The Southeastern Front was a front of the Red Army during World War II.

It was formed on August 5, 1942, out of parts of the Stalingrad Front, using the command elements from the First Tank Army and the disbanded Southern Front. The front's main aim was to prevent the German advance towards the Volga River and ward off the threat of a German encirclement of Stalingrad.

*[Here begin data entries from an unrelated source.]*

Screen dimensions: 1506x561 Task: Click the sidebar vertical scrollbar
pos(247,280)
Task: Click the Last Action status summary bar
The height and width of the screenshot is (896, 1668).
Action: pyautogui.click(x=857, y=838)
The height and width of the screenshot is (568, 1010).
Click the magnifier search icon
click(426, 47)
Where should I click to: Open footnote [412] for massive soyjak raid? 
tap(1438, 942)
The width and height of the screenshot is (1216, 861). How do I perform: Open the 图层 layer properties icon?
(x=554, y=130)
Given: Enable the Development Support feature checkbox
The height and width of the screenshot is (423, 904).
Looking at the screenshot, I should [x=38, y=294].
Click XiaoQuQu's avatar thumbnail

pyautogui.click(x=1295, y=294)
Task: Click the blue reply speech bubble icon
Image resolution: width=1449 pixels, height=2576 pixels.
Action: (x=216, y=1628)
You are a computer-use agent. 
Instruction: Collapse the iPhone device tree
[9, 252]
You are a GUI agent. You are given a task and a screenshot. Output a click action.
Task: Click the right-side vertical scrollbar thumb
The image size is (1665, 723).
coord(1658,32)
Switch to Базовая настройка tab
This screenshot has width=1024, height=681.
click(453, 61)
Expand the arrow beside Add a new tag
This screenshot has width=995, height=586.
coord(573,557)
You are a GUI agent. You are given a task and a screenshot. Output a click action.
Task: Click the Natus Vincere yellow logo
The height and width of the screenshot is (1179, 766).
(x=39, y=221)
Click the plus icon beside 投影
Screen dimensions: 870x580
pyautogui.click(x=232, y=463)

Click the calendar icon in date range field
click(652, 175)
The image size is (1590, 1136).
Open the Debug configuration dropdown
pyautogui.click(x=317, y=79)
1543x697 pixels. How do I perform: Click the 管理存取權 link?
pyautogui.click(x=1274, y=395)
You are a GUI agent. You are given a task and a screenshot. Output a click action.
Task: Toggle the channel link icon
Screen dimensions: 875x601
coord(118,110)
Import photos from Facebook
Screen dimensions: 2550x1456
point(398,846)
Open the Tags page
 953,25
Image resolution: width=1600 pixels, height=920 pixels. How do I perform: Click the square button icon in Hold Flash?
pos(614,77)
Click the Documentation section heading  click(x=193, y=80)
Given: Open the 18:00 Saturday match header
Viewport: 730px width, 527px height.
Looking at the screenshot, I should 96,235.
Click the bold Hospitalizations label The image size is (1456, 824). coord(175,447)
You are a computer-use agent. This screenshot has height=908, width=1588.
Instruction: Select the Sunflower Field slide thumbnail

For this purpose it included :
- 52nd Army (Vsevolod Yakovlev),
- 57th Army (Fyodor Tolbukhin),
- 64th Army(Vasily Chuikov) .

Were later added to the forces of the front :
- 28th Army (Vasyl Herasymenko),
- 62nd Army (Anton Lopatin),
- 8th Air Army (Timofey Khryukin).

On September 28 the Southeastern Front was disbanded; most of its forces became the new Stalingrad Front, whilst the former Stalingrad Front was renamed the Don Front.

==Commanders==
- Colonel-General Andrey Yeryomenko;

- Brigadekomissar V. M. Layok (Member of the Military Council - August 1942);
- Communist Party of Ukraine (Soviet Union) Central Committee Secretary Nikita Khrushchev (Member of the Military Council, August–September 1942);
- Major General G. F. Sakharov (Chief of Staff, August–September 1942).